Find a Creative Outlet to Express Your Feelings
Art (in any form), music, poetry, or any other form of creative expression can help keep your soul happy as well as assist you in processing and expressing your personal experience of cancer. You definitely do not want to stuff your feelings right now! Let your anger, despair, fear and any other emotion that we tend to repress find its way out of your body, even if its screaming in the car! Once we acknowledge what’s true for how we feel, it’s much easier to deal with the emotions, and people tend to feel lighter inside afterwards.
Try Talk Therapy
Mental Health Therapists can help cancer patients sort through their emotions, such as depression, grief, or anger, and teach healthy coping mechanisms for dealing with all that arises with life’s challenges. They can also help cancer patients discover meaning and find peace within themselves during these difficult times.

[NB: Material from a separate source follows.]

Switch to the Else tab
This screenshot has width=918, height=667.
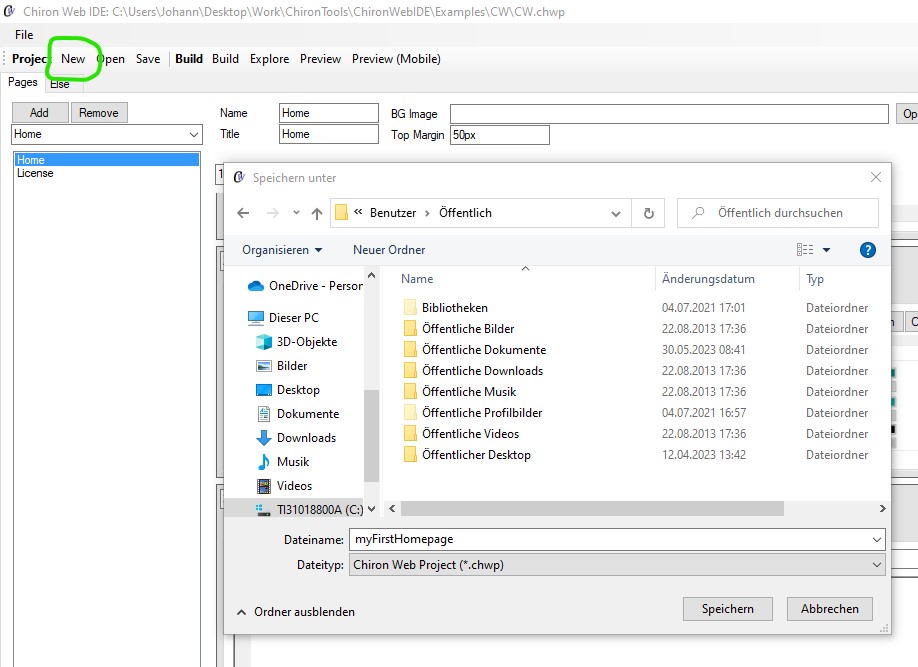60,84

Use Resources Available Such As Supportive Community Groups
Finding a community of people in similar situations can be extremely beneficial to cancer patients. Attending support groups and being part of a structured gathering where people get together to talk and share their experiences, concerns, questions, and pain points about their cancer journey can be a turning point and an opportunity to be seen and heard on their cancer journey.
If you find yourself having difficulty managing the mental distress that can come with being diagnosed with cancer or other illness, you’re not alone. Talk to your doctor, reach out to loved ones, and try any of these tips in this article to find the support that works best for you. At the end of the day, it’s all about what brings you peace of mind as you battle the illness.